CAMPAÑA DE MANOS UNIDAS CONTRA EL HAMBRE
LECTURAS
Con la misma humildad, que es realismo sincero, con la que san Pablo reconoce "débil y temblando de miedo", hemos de reconocer, como humanos que somos, nuestra interna fragilidad, nuestra tendencia al extravío, lo susceptibles que somos al pecado y la negación de Dios y su proyecto para con nosotros. Y aún así, el Señor Jesús, que también sabe de nuestra pequeñez e inestabilidad, dice que somos sal y luz, que valemos mucho, que podemos más, que tenemos un destino de eternidad que es Dios.

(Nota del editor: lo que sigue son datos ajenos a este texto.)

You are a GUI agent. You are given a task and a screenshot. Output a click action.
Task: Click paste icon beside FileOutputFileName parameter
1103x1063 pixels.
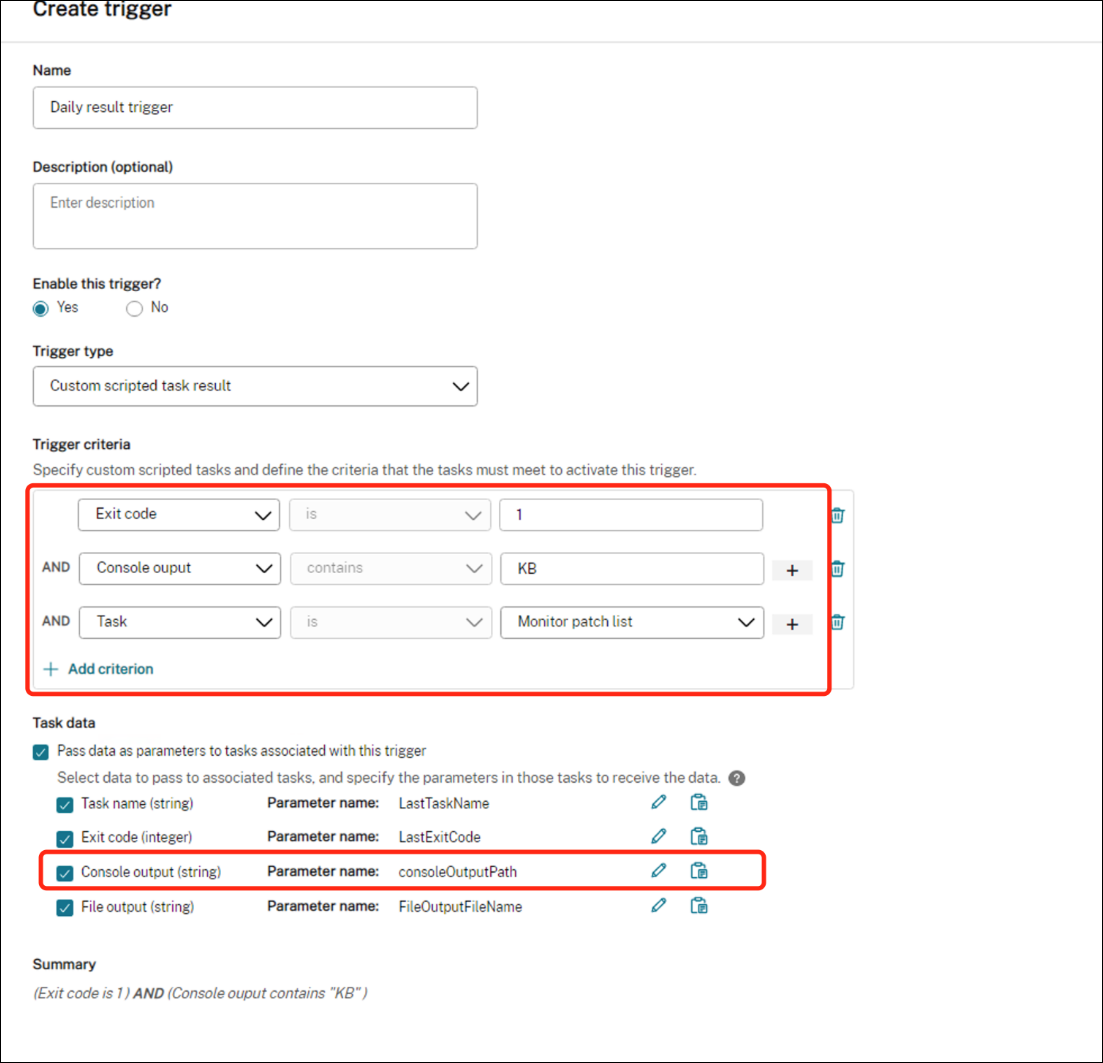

Pero con la sabiduría que le caracteriza como maestro y acompañante de los que le siguen y escuchan, también nos advierte de la necesidad de darle a todo lo valioso que somos y tenemos su verdadero sentido: ser para los demás, tener con los otros. Y así, la propuesta un año más de Manos Unidas, para que nos sumemos a sus proyectos solidarios, se conviernte en mucho más que una obra buena y generosa. Pues se trata de que lo que somos y podemos alumbre, sirva, contribuya a que las bienaventuranzas prometidas para el futuro de plenitud empiecen a ser realidad aquí y ahora. Pero no se trata de mero voluntarismo, sino de la interna coherencia que hay entre el bien que nos habita y su puesta en práctica en el amor, la fraternidad y la caridad. Como los ríos tienden a la mar, la sal y luz que Cristo nos invita a reconocer de la impronta divina que llevamos inscrita en nuestras almas, tienden al servicio, el compromiso y la solidaria corresponsabilidad.